Tumpukan buku hanya akan menjadi kumpulan aksara yang tiada guna.

Jangan mimpi apabila kebodohan masih menjangkiti sebelum buku-buku di depan mata rampung dibaca hingga tuntas.

Begitupula dengan koran di sebelahnya.

Berita bahagia maupun memilukan tidak berdampak apa-apa jika gunanya sebagai hiasan dinding belaka.

Atau semua itu dikumpulkan supaya pemilik terlihat berwawasan luas?

 

Di zaman yang semakin canggih memang seringkali memperdaya manusia untuk enggan membaca buku.

Merasa aplikasi berita online dan mesin pencari otomatis cukup memenuhi kebutuhan.
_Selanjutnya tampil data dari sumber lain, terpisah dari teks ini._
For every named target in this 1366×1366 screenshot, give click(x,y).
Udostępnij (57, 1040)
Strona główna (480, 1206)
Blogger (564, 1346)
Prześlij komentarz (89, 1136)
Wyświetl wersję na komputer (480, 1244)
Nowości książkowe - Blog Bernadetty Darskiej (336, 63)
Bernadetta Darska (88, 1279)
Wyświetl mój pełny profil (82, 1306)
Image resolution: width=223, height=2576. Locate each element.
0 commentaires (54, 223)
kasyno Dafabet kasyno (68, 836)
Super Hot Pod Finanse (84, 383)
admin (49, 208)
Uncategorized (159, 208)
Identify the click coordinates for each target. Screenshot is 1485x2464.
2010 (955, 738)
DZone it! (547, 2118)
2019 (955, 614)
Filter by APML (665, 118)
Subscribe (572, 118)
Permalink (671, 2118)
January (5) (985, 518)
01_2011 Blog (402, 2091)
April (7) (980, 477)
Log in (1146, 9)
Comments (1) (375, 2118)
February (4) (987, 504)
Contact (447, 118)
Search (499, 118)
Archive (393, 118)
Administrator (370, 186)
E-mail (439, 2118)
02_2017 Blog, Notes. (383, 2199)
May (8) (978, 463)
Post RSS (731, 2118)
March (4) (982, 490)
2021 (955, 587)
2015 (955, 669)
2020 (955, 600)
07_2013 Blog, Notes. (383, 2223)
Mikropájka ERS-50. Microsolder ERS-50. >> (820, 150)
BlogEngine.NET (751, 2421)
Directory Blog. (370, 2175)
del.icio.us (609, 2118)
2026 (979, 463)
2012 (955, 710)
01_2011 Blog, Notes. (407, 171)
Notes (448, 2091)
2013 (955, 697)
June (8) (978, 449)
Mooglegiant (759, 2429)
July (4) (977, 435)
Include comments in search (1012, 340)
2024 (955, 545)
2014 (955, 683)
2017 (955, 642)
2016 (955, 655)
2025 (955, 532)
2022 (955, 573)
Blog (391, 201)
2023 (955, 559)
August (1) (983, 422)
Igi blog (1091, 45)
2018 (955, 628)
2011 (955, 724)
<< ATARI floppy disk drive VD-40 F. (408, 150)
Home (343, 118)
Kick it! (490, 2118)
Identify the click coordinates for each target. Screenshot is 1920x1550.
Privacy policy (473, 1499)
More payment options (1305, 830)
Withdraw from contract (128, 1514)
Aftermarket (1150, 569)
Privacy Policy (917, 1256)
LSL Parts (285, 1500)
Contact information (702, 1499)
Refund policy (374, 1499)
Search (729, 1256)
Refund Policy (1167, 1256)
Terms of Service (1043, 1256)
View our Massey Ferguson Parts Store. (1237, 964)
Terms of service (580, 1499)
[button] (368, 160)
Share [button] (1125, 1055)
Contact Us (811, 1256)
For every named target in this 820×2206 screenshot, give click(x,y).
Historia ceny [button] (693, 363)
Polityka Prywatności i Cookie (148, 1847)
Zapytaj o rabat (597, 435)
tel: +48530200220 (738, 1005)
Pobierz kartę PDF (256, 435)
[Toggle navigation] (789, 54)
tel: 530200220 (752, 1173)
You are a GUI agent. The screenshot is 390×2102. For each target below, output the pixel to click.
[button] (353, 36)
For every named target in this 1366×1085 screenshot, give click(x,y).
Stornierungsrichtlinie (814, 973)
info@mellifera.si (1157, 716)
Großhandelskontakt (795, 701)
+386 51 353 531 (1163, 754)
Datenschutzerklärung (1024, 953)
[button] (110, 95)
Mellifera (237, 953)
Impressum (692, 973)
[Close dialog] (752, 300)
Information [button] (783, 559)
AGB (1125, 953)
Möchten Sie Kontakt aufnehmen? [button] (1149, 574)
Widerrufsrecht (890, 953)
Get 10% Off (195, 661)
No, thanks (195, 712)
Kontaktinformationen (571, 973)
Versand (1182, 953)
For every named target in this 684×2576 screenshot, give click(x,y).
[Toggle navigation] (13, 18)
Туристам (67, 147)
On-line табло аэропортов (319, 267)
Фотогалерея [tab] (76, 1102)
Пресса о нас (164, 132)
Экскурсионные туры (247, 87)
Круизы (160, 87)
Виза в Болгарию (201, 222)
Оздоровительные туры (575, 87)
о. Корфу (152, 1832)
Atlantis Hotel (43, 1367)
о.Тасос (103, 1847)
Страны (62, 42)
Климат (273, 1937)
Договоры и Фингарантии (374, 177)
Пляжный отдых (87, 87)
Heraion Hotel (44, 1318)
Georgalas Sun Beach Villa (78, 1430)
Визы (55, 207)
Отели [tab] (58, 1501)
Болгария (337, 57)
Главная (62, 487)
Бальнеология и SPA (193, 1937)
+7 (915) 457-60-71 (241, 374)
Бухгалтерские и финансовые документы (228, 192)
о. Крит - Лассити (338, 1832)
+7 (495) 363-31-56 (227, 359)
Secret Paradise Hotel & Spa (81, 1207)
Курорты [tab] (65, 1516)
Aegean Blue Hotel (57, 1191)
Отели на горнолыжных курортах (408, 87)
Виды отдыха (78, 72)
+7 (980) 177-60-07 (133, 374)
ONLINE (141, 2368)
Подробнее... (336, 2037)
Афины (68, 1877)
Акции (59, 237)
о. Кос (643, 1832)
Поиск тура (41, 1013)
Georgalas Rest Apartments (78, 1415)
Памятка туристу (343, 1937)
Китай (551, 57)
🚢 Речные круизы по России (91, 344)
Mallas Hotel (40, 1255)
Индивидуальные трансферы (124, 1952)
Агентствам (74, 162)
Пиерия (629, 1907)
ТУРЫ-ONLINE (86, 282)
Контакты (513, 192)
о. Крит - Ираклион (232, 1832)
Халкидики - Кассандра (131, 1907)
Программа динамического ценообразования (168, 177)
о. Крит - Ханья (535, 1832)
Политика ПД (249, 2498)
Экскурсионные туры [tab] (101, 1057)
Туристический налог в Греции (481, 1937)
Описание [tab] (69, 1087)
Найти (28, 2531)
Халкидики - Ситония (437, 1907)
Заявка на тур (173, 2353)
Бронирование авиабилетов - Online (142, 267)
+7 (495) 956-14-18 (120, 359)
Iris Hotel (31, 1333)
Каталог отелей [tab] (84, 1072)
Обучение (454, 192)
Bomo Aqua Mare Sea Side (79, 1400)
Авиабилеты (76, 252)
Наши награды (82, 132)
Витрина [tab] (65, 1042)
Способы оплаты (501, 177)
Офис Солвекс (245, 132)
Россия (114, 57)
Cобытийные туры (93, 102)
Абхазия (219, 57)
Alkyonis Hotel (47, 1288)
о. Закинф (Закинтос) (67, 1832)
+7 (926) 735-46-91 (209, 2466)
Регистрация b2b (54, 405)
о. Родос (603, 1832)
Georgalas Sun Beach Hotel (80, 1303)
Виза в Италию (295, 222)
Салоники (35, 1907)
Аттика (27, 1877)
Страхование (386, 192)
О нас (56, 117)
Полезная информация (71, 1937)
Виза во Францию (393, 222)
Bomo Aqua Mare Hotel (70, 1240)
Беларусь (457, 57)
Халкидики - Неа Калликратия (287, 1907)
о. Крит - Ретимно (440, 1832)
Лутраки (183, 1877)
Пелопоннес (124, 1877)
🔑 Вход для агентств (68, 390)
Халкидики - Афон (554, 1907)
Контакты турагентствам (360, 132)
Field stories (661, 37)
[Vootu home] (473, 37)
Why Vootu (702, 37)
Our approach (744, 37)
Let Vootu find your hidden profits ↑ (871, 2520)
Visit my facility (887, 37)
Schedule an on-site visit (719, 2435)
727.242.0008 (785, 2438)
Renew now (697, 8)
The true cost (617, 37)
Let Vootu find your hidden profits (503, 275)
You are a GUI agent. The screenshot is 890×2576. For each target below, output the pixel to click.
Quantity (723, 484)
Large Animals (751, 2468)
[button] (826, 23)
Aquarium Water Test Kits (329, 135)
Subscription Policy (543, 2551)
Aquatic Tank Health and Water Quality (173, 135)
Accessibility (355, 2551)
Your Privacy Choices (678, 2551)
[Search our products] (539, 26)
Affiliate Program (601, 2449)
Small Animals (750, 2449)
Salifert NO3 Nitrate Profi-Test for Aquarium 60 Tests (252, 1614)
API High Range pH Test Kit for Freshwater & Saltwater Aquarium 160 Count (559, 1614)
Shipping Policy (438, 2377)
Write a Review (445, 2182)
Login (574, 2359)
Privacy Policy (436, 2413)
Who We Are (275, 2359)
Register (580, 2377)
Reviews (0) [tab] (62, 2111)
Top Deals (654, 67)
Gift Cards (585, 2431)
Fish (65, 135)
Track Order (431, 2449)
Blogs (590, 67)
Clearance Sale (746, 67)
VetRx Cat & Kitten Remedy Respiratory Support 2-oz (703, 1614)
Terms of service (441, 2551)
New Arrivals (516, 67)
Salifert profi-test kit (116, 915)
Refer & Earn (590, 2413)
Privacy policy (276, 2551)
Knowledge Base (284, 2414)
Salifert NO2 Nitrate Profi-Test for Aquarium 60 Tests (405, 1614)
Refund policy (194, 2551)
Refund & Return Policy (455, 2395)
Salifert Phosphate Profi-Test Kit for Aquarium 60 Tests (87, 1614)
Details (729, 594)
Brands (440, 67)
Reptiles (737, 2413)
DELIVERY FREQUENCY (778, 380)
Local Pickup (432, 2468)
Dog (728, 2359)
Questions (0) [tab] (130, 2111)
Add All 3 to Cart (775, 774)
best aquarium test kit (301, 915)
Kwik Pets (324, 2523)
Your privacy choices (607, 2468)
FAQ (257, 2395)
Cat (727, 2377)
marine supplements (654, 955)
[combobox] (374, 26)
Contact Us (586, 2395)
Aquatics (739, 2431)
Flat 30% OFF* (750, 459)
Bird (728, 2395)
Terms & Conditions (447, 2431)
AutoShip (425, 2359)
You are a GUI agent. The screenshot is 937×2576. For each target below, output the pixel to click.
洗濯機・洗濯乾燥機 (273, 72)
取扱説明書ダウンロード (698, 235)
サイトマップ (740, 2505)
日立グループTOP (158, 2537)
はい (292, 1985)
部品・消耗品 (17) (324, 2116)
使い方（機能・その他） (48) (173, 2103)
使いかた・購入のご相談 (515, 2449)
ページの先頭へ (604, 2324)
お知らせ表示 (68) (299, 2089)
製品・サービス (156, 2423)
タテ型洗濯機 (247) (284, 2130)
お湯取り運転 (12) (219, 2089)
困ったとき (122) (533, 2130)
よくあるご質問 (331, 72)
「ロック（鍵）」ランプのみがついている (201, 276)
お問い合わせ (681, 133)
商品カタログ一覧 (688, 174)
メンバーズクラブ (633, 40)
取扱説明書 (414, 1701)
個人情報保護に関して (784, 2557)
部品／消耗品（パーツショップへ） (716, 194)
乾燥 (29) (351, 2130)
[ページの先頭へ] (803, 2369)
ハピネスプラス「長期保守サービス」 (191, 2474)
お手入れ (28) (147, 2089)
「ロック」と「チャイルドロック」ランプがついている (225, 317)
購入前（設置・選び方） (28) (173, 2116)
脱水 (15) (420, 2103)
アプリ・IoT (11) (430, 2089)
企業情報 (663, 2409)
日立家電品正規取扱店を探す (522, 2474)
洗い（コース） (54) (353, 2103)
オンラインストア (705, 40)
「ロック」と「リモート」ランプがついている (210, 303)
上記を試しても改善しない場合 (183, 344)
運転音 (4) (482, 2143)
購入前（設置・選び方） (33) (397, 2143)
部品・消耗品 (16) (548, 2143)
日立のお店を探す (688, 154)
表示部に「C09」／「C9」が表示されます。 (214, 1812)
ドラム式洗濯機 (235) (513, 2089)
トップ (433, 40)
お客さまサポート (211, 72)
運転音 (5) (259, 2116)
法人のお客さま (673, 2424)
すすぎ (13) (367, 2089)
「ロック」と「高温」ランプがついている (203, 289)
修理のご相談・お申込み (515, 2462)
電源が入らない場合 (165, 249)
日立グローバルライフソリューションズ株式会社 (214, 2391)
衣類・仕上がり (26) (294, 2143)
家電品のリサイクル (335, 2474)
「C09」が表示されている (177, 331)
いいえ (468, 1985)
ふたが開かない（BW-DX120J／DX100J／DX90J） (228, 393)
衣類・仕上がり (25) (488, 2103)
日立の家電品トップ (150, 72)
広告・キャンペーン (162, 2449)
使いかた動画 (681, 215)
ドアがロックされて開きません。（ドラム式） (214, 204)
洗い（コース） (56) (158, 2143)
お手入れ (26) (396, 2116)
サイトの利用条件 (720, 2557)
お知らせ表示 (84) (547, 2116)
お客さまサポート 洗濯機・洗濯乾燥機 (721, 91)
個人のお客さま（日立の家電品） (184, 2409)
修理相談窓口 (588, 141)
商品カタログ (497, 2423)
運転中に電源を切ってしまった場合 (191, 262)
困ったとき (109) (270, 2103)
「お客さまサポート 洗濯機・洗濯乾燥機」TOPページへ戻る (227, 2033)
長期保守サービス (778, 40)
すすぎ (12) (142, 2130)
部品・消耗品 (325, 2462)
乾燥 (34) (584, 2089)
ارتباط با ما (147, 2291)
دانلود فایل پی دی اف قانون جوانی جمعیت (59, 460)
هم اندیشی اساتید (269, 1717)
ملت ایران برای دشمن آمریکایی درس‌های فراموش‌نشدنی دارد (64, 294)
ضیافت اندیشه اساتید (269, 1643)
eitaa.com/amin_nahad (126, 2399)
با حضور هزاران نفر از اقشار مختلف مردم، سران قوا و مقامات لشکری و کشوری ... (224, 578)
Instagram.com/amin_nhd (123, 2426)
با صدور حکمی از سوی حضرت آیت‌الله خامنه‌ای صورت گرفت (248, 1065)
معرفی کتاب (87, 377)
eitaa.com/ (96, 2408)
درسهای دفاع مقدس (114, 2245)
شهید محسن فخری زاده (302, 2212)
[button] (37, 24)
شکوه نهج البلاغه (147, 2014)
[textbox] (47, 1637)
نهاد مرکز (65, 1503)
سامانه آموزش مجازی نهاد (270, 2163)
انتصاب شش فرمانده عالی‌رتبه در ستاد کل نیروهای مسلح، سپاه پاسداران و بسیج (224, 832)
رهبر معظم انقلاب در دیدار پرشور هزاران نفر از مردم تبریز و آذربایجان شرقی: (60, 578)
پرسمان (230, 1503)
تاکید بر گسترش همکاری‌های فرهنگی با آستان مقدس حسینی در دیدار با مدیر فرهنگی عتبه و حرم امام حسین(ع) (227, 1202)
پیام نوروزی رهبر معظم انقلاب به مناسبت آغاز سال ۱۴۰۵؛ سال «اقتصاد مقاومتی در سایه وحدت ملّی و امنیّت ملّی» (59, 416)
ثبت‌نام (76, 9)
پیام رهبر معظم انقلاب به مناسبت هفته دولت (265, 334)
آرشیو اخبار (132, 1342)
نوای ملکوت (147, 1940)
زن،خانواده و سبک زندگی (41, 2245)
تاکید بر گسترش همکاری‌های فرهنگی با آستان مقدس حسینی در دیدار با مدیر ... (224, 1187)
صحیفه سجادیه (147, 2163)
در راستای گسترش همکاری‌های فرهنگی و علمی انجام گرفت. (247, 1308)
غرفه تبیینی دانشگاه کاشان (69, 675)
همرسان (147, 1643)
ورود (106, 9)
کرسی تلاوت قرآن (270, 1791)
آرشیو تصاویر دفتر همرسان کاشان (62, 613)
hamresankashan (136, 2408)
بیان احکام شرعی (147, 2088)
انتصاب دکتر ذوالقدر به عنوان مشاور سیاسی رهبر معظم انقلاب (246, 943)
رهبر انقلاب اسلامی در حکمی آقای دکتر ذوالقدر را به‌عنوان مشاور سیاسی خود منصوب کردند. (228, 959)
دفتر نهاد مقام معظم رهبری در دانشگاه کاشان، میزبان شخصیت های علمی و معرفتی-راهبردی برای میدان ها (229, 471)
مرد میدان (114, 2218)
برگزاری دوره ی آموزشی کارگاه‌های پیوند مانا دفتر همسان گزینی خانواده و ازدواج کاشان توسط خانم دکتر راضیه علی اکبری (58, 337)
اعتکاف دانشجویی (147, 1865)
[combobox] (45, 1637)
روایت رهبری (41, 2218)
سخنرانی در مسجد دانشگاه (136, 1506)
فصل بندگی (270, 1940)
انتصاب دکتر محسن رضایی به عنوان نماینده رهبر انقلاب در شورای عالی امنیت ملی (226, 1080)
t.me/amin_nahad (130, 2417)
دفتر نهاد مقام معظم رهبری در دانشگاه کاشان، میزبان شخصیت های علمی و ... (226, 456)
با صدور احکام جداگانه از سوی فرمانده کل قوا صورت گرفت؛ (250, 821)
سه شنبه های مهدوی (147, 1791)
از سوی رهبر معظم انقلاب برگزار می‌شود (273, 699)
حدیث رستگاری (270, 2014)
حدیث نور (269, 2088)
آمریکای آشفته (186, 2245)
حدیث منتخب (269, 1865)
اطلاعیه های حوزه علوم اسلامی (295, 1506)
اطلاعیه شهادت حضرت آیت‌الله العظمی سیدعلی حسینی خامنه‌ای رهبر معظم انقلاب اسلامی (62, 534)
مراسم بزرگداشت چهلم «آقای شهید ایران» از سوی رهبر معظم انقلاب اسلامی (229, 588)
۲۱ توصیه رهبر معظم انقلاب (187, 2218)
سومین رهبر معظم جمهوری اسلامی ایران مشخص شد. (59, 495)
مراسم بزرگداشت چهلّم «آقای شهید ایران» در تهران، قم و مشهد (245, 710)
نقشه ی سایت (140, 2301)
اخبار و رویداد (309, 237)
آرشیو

Jangan lupakan, sosial media adalah yang utama dibanding lainnya.

Begitu pula dengan kitab suci yang kini telah ada versi software, tidak jarang hanya menjadi penghias layar telepon pintar.

 Kadang, seringkali handphone ini kita maki kehadirannya sebab waktu terbuang sia-sia untuk scroll sana scroll sini.

 

Kembali ke pembahasan awal, lalu bagaimana nasib tumpukan buku, jejeran koran, dan kebodohan yang masih menjangkiti?